Manipolazione del mercato, patti segreti, regie occulte, accordi sottobanco, complotti governativi. Tutte balle. Ci eravamo domandati nei giorni scorsi come fosse possibile che quei «gravi indizi» ravvisati dalla procura di Milano sulla ragnatela messa in atto da Francesco Milleri (Delfin) e Francesco Gaetano Caltagirone con la complicità dell’ad di Mps Luigi Lovaglio e persino del ministro dell’Economia, Giancarlo Giorgetti, per papparsi Mediobanca fossero completamente sfuggiti alle authority competenti. Per carità, leggendo il decreto di perquisizione del 25 novembre il sospetto che il teorema accusatorio dei pm fosse un mirabolante castello di carte era già venuto a molti. Ma ora i dubbi assumono qualche elemento di concretezza in più. Dopo mesi di attente indagini sulla vicenda, infatti, la Consob è arrivata alla conclusione che la scalata di Siena a Piazzetta Cuccia sia stata niente di più che una ben strutturata operazione di mercato. Senza trucchi né inganni. Le osservazioni dell’authority sono messe nero su bianco in un documento della Divisione vigilanza emittenti datato 15 settembre, già inviato alla procura e svelato ieri dal Sole 24 Ore. Tenetevi forte. Per l'Autorità di vigilanza «sulla base delle attività di verifica svolte, non sono sussistenti quegli indizi gravi, precisi e concordanti idonei e necessari per accertare la sussistenza di un'azione di concerto tra i soci Delfin, Caltagirone e il Mef attuata anche tramite Mps».

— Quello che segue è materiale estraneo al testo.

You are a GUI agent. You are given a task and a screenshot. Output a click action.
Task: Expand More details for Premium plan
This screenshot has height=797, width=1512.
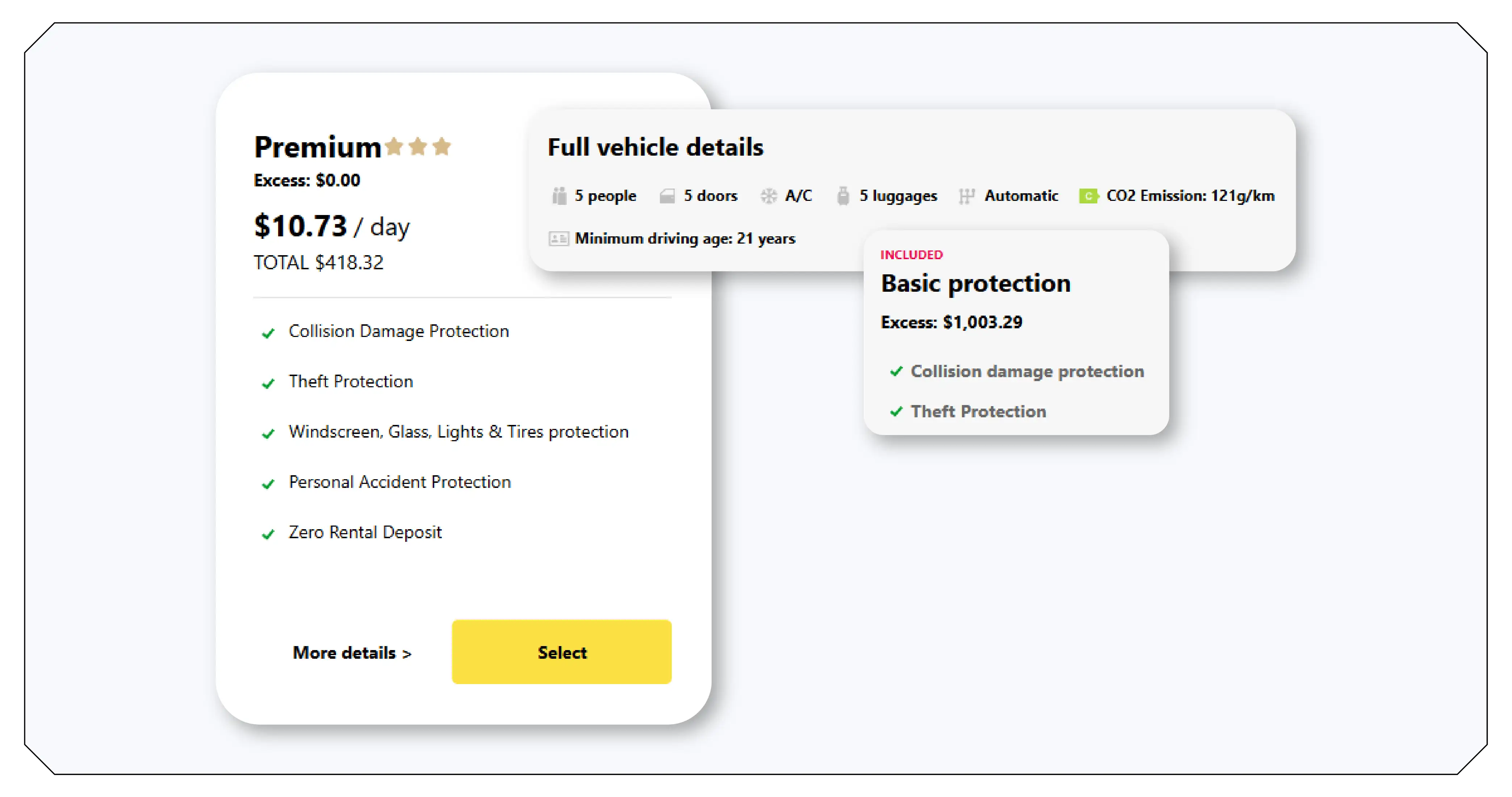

Non è finita. «Più in particolare, non sono stati rilevati accordi verbali o scritti, espressi o taciti, ancorché invalidi o inefficaci, tra i soggetti sopra richiamati, che rappresentano il presupposto della relazione consensuale in cui si sostanza l'azione di concerto; né la sussistenza di tali accordi pare potersi inferire in via indiziaria, attraverso la valorizzazione di elementi fattuali, quali la constatazione di una condotta allineata da parte di Milleri, Caltagirone e Mps». Arriviamo al punto. Come abbiamo osservato anche noi poveri cronisti di Libero, dallo scorgere una convergenza di interessi a pensare che i soci abbiano brigato ai danni del mercato ce ne passa. Alla stessa conclusione, guarda un po’, è giuntala Consob, secondo cui le condotte di Delfin e Caltagirone, «sebbene allineate, non appaiono sufficienti a rilevare unicamente una linea di azione concordata avente l'obiettivo specifico di controllare Mediobanca e Generali, per tramite dell'Ops, essendo condotte coerenti anche con il perseguimento di interessi economici propri di ciascuno di detti azionisti, autonomi e diversi dalla volontà di acquisizione e gestione congiunta del controllo» di Mediobanca e Generali. Anche i tempi sembrebbero smentire le accuse.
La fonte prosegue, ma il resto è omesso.